Senator Richard Burr, a Republican from North Carolina, said if the NCAA allows college athletes to be paid through sponsorships, he would introduce a bill that subjects athletes' scholarships to income taxes. He said the legislation would apply to athletes who decide to participate in third-party compensation.

The Federal and State Legislation Working Group delivered its recommendations to the Board of Governors on Tuesday -- the recommendations include eight principles for division leadership to follow as changes are drafted -- and will continue its work through April 2020, according to a release from the NCAA. Division bylaws must be updated no later than January 2021.

The eight guidelines uphold the NCAA’s priority to ensure college athletes are not elevated to the status of professionals within their universities. According to the NCAA, bylaws must enforce that schools treat athletes similarly to students who are not athletes with limited exceptions, prioritize academics and prohibit schools from directly paying college athletes for use of their name, image and likeness. While athletes can enter into contracts for merchandise and endorsements, they cannot be paid for participation or performance of their collegiate sport, the guidelines say.

Divisions will need to be transparent about rule changes and uphold diversity and gender equality, and there must be a distinction made between college-level and professional payment opportunities, the NCAA stated.

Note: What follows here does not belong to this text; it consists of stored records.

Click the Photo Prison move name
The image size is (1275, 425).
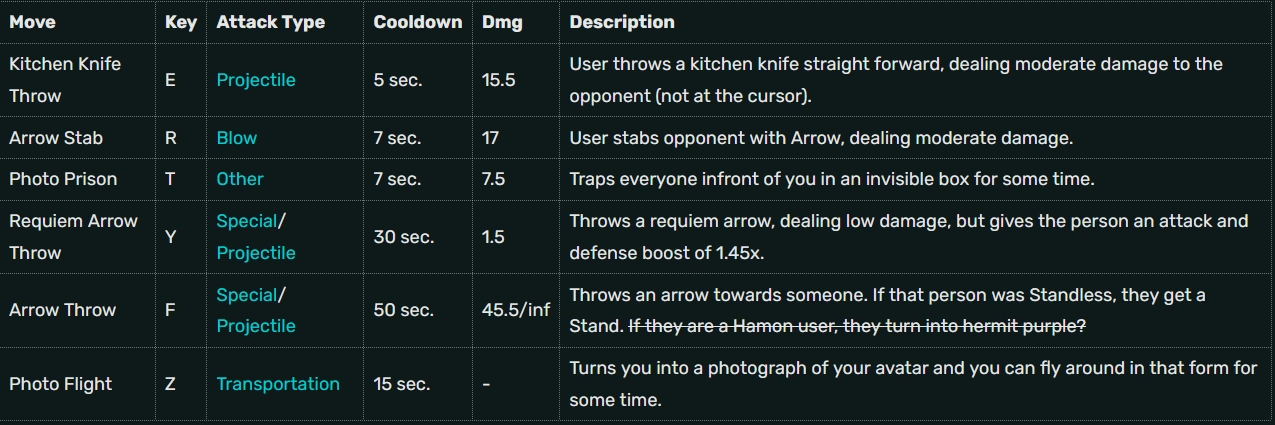[63, 179]
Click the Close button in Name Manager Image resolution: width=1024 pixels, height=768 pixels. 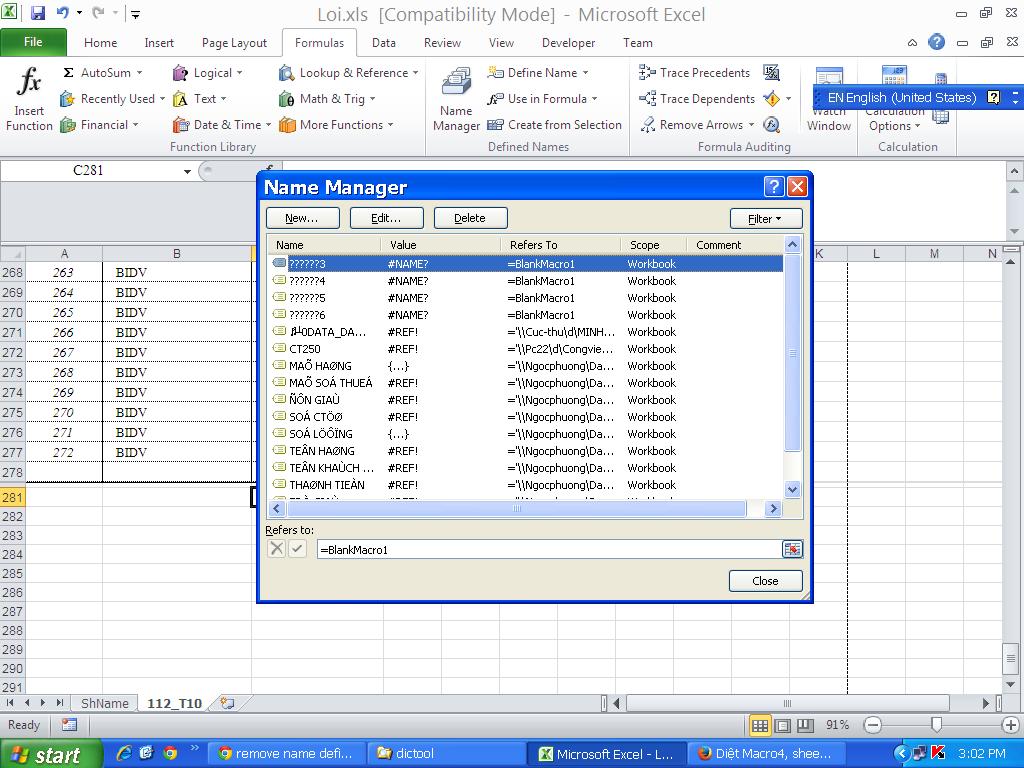tap(765, 581)
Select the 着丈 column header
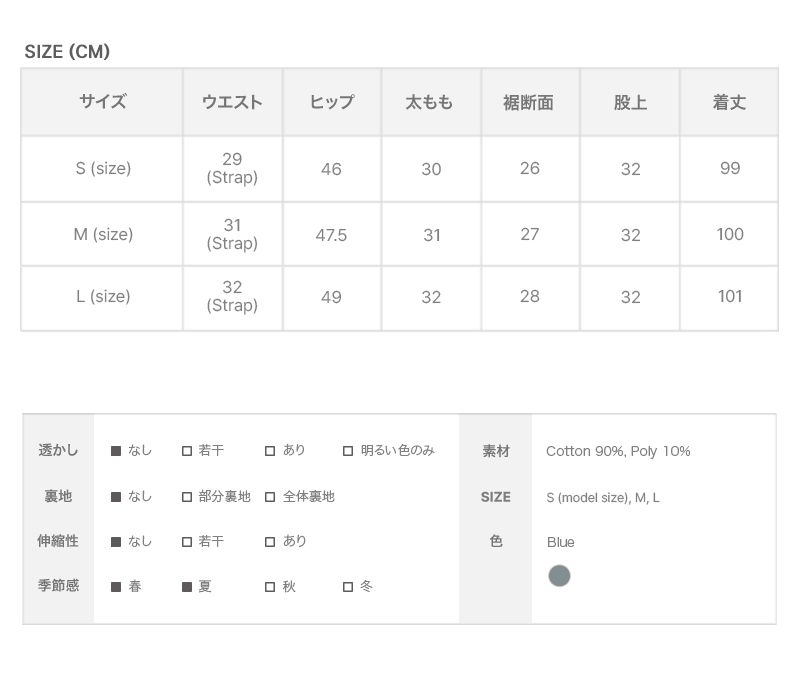Image resolution: width=800 pixels, height=686 pixels. click(729, 102)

The guidelines also state that bylaws should “protect the recruiting environment” from being corrupted by third parties -- players cannot be coerced into attending or transferring institutions for a sponsorship. This is intended to address concern among college athletics leaders and personnel who believe allowing athletes to benefit from their name, image and likeness would welcome into collegiate athletics nefarious agents or company representatives who could take advantage of players.

“As a national governing body, the NCAA is uniquely positioned to modify its rules to ensure fairness and a level playing field for student-athletes,” NCAA president Mark Emmert said in a statement. “The board’s action today creates a path to enhance opportunities for student-athletes while ensuring they compete against students and not professionals.”